With respect, we may state that the ratio laid down in the said case of Radha Krishna Moorthy's (supra) is not applicable to the facts of the present case.
26. We have perused the pleadings as well as documents on record carefully and considered the contentions raised by the parties from various angles. Keeping in view the law laid down by the Hon'ble Supreme Court in Z.B. Nagarkar's case, we are of the considered opinion that it is not a case where the department ought to have instituted disciplinary proceedings against the applicant and allowed the applicant to suffer unnecessarily. Under the provisions of the Income Tax Act. Rules made thereunder, the applicant had jurisdiction and power to waive or reduce interest and those powers being quasi judicial powers and functions, could not have been the subject matter of disciplinary proceedings particularly when there was no allegation either of corruption, culpable negligence or any motive on the part of the applicant. We are conscious that the Hon'ble Supreme Court held in various judgments that normally the Tribunal should not interdict with the disciplinary proceedings at the interlocutory stage but keeping in view the law laid down by the Hon'ble Court in Nagarkar's and Joshi's cases, we have come to the aforesaid conclusions.
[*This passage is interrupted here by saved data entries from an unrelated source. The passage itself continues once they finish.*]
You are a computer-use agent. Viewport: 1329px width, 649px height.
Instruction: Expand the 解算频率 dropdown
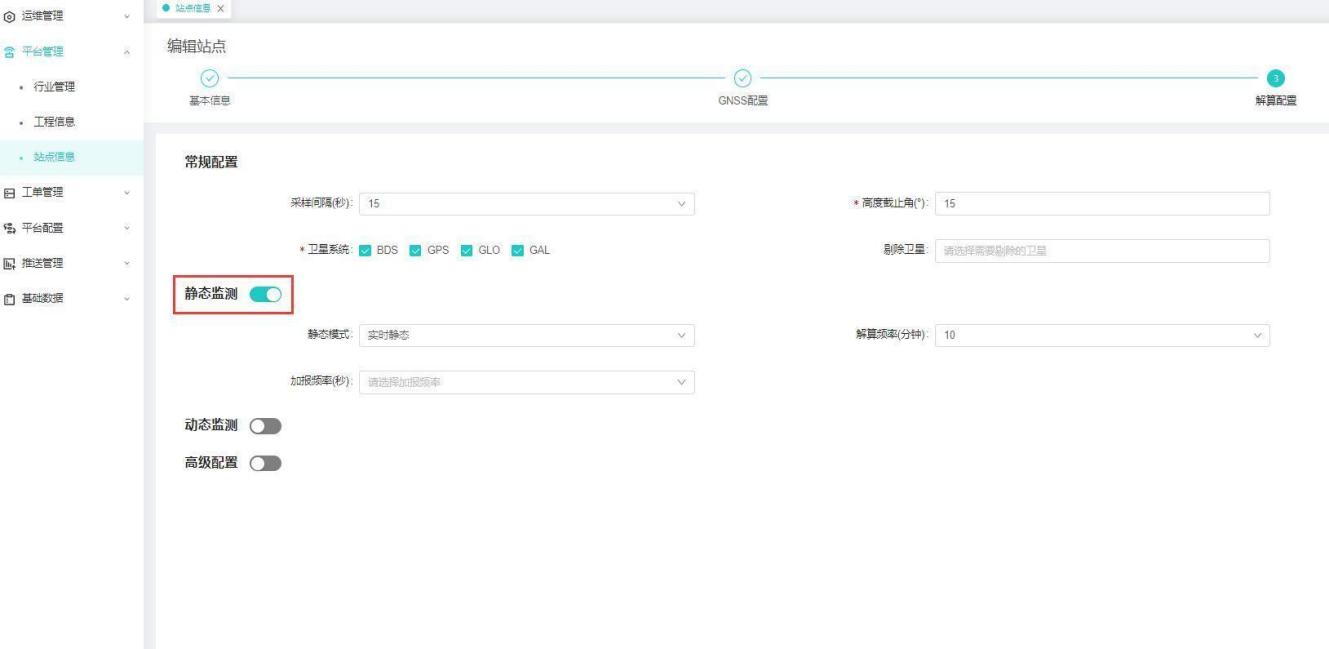coord(1102,335)
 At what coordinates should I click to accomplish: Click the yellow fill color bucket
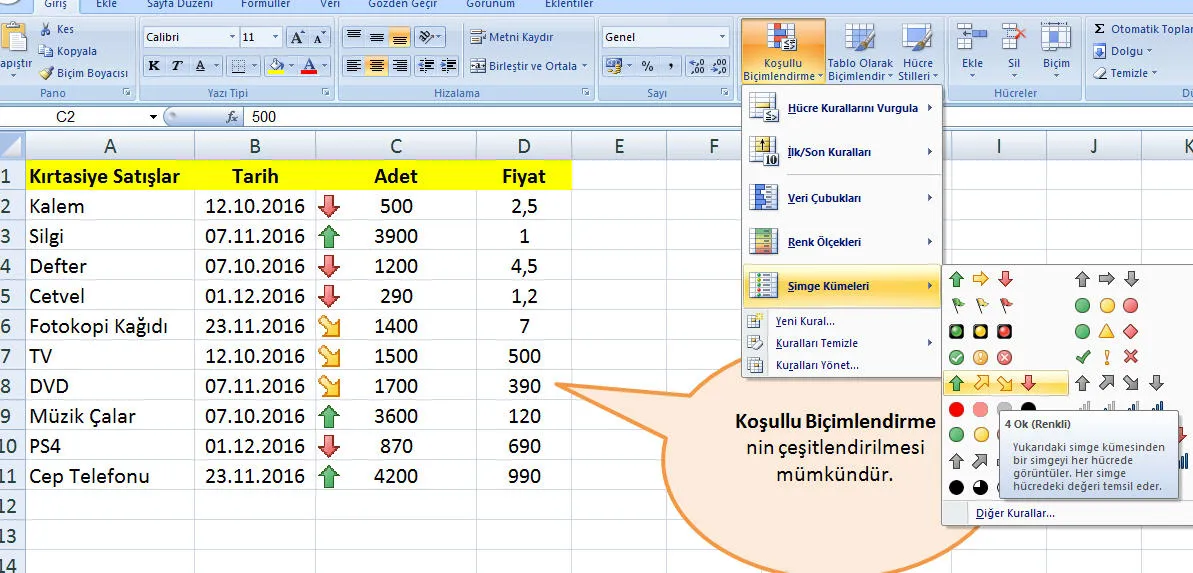pos(275,66)
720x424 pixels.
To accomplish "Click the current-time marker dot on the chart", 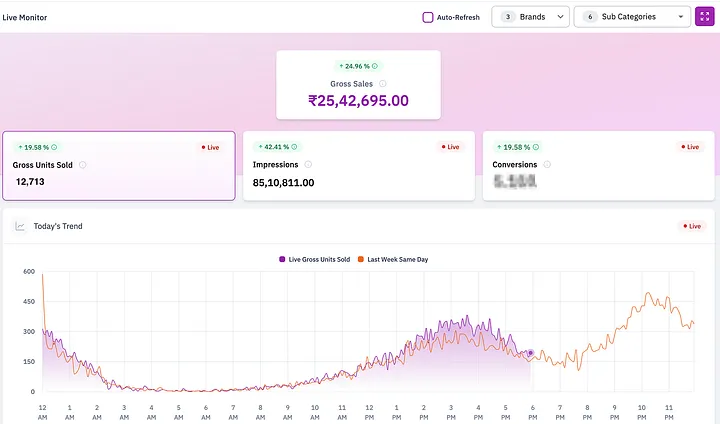I will click(x=530, y=353).
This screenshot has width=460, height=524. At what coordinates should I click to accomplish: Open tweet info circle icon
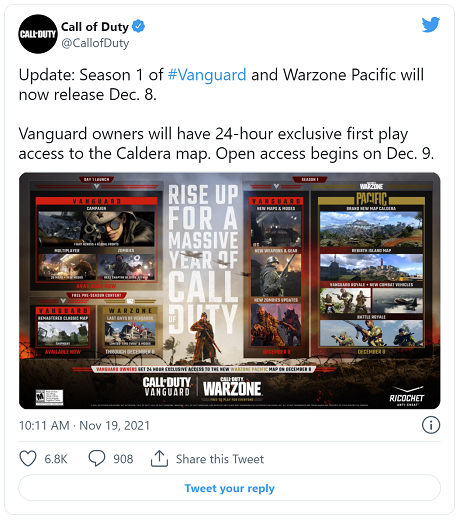431,425
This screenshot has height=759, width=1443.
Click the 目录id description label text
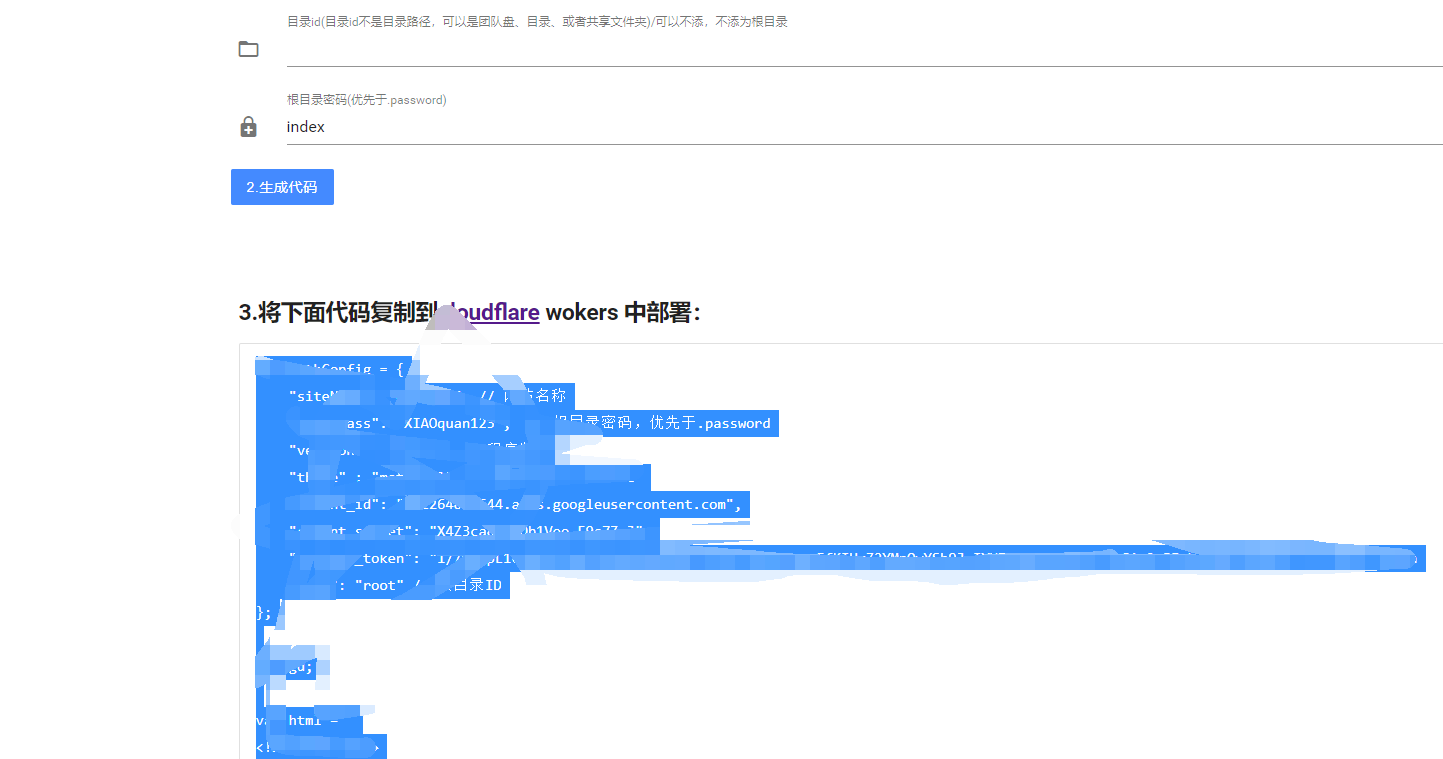coord(537,21)
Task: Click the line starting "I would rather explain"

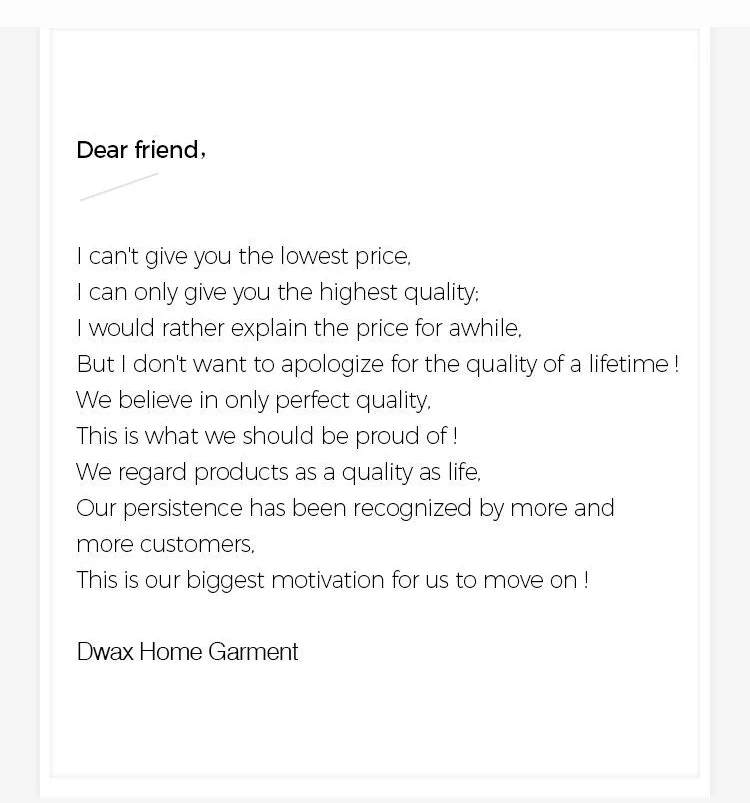Action: 298,328
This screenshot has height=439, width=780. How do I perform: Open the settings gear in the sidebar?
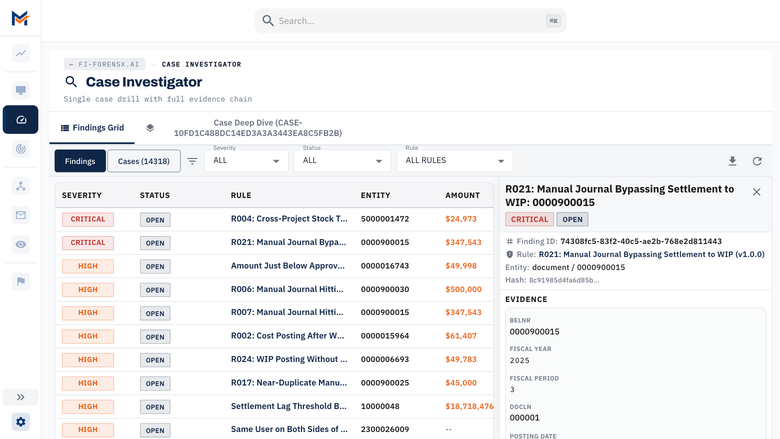[20, 422]
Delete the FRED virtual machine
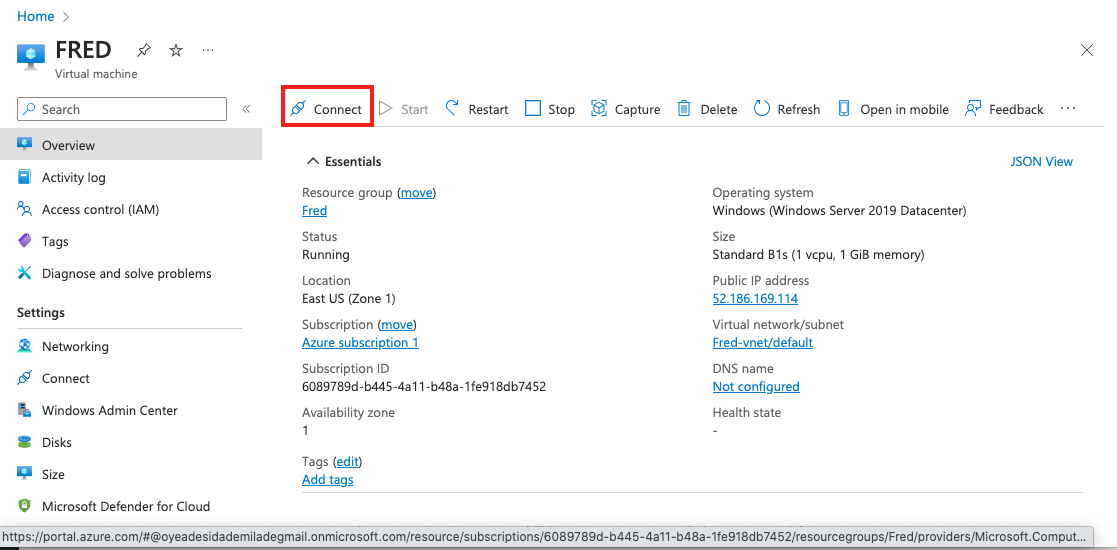Image resolution: width=1117 pixels, height=550 pixels. 707,109
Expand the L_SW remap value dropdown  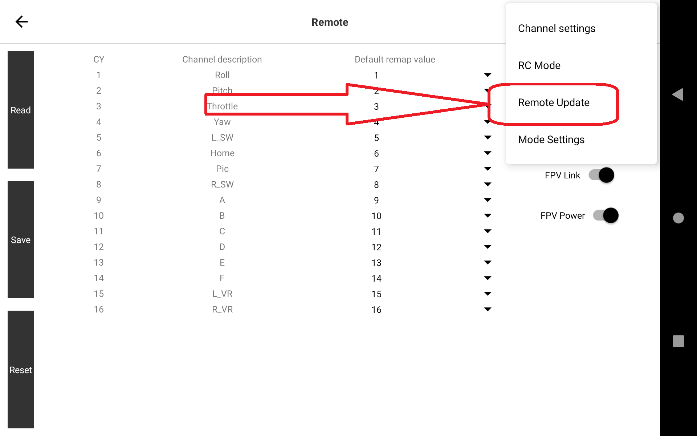[x=487, y=137]
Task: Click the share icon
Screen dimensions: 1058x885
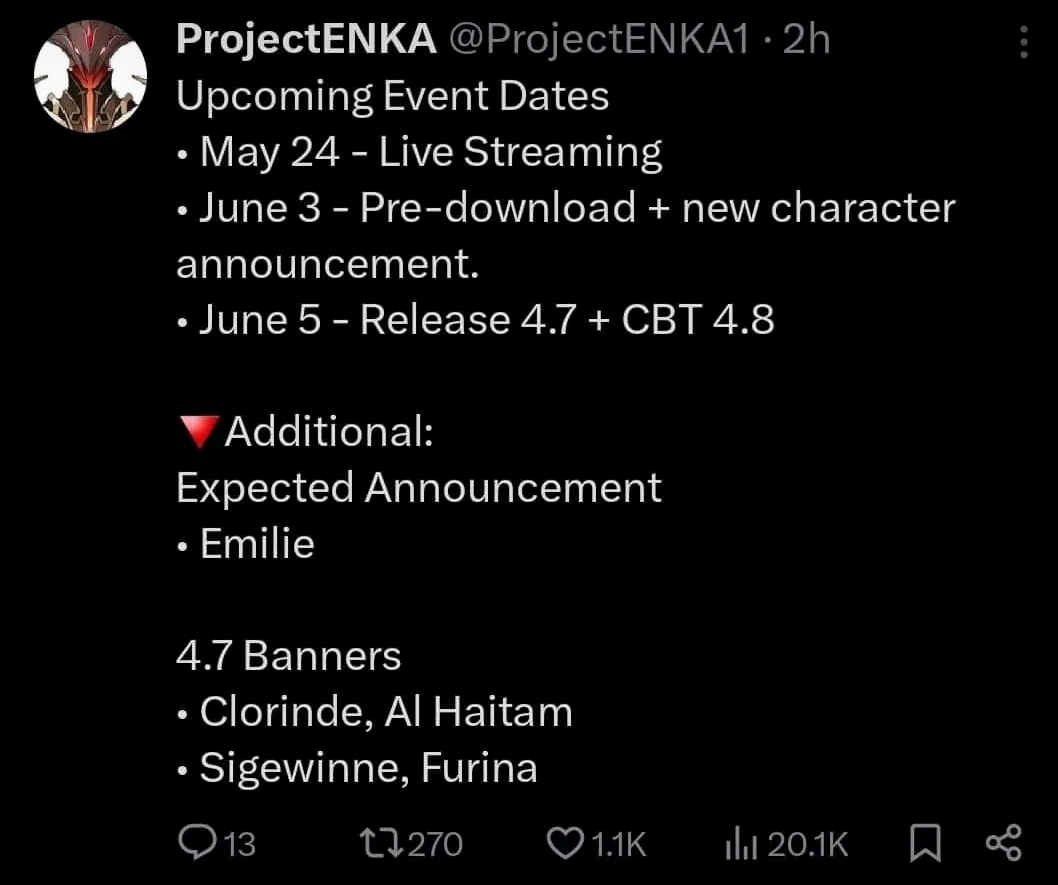Action: click(1003, 843)
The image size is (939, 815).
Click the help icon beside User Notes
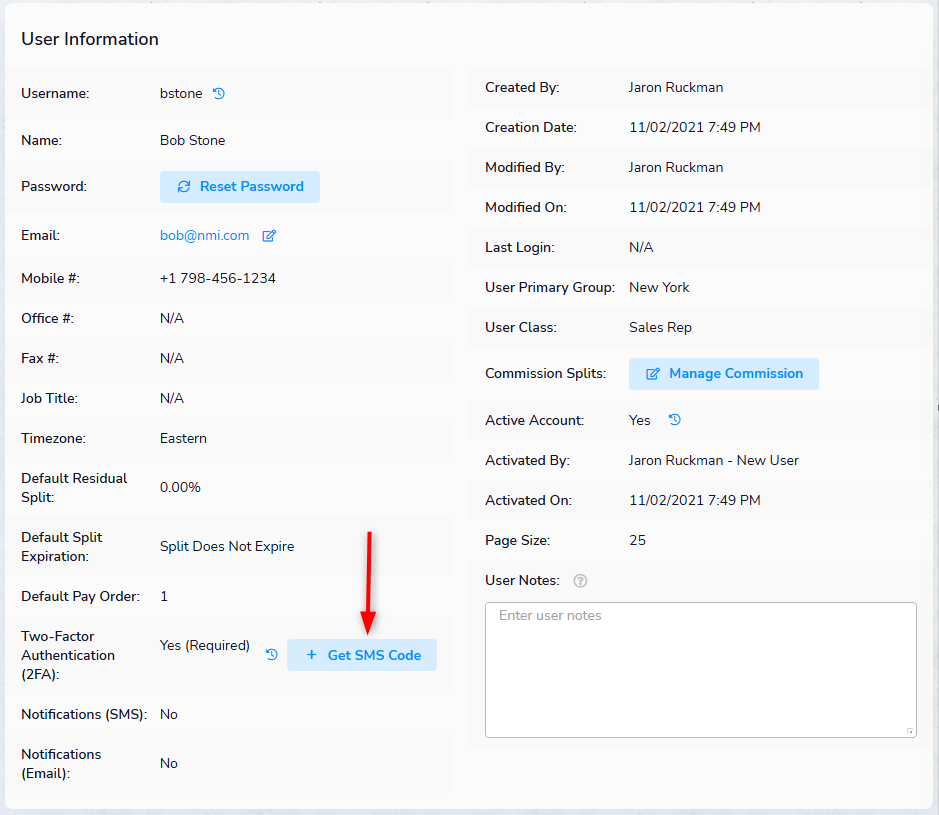coord(580,581)
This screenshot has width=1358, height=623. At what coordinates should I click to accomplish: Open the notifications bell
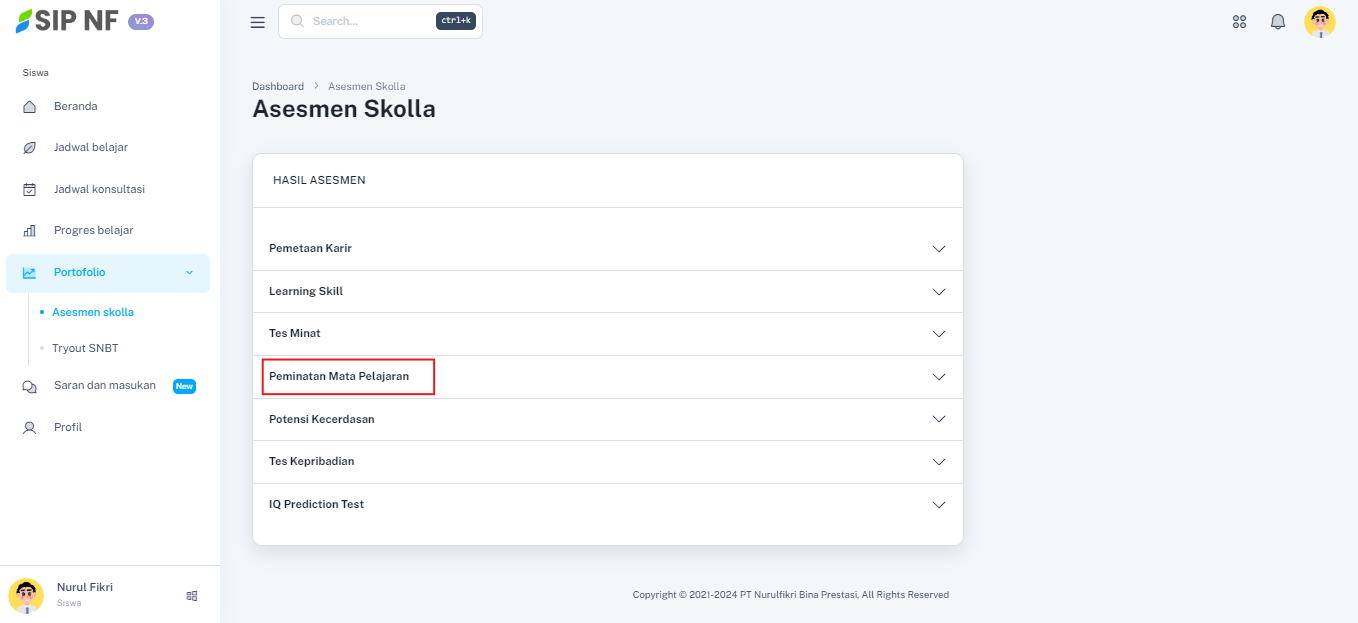point(1278,22)
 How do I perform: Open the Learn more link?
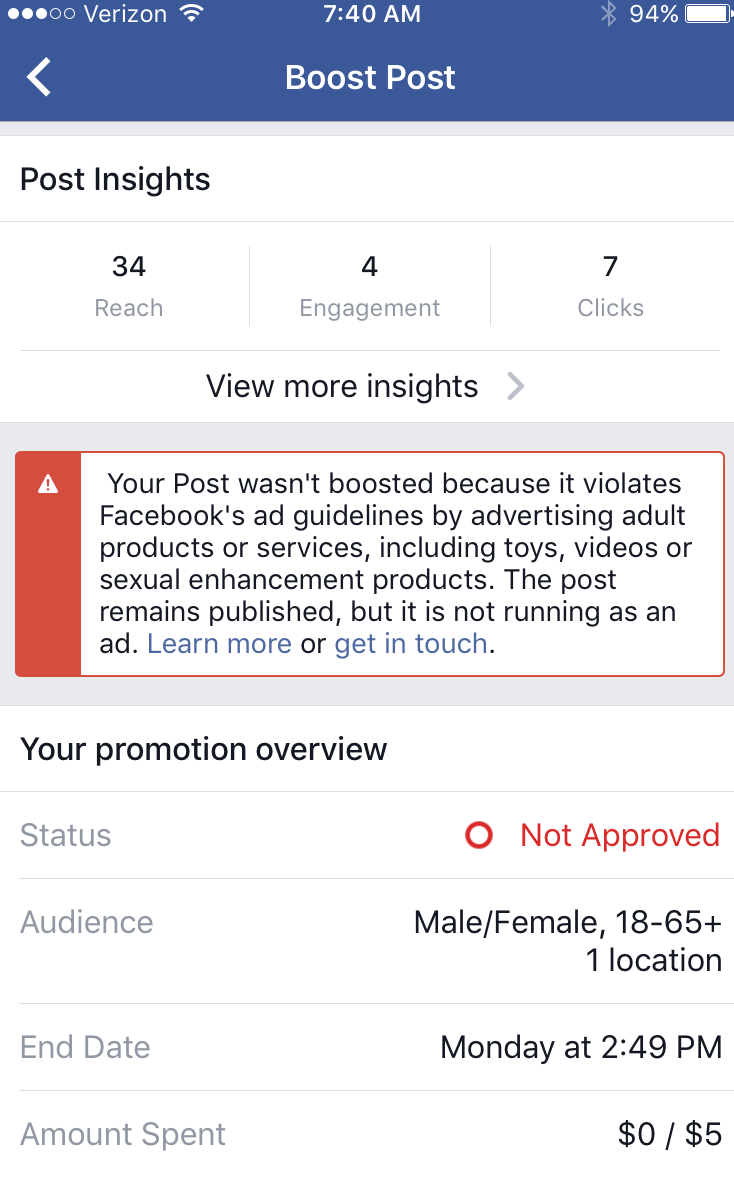click(x=219, y=644)
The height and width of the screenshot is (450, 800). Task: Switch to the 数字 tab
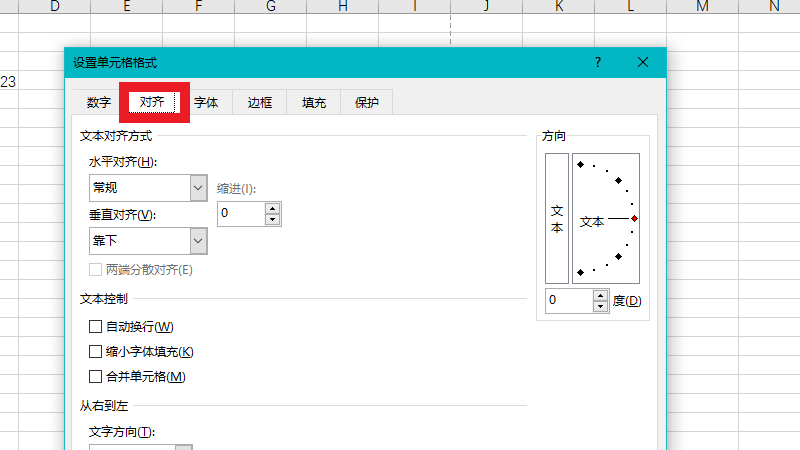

27. In view of the findings recorded herein above we allow the O.A. and quash Memorandum dated 20th December, 1995 (Annexure-A1) with all its consequential benefits. Accordingly, the respondents are directed to open the sealed cover and give effect to the recommendations of the DPC held on 13/15th April, 1998 with all consequential benefits. This exercise should be completed within a period of 3 months from the date of receipt of a copy of this order. No costs.